### Aim of the exercise
Report each line in the data below that contains the string "coordinates". Case must match.

### Element and text position data
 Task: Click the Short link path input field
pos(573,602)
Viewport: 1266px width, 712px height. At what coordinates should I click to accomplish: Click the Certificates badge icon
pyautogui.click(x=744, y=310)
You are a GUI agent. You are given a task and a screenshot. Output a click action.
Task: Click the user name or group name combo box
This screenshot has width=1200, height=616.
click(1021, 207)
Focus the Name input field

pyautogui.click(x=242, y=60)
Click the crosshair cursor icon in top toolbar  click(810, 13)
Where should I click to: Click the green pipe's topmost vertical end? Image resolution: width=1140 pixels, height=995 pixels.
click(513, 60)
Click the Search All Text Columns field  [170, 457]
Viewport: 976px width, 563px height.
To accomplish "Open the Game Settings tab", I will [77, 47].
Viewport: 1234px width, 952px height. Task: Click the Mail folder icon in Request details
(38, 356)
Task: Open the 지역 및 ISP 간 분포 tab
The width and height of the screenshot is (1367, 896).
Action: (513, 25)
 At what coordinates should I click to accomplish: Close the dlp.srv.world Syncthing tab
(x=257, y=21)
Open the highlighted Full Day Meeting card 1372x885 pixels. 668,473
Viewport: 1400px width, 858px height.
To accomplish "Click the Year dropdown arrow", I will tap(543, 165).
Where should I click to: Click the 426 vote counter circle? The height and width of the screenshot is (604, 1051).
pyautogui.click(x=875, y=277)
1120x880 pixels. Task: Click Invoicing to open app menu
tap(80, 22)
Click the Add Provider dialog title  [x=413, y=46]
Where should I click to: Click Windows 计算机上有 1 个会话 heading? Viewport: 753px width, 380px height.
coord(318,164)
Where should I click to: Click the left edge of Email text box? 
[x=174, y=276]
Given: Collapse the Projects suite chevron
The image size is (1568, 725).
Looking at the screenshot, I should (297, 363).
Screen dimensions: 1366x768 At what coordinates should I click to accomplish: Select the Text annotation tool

### Correct result
Viewport: 1266px width, 712px height. At what coordinates should I click to accomplish: Click the Certificates badge icon
 At what coordinates should I click to accomplish: Close the dlp.srv.world Syncthing tab
Screen dimensions: 1366x768 At what coordinates should I click to accomplish: Select the Text annotation tool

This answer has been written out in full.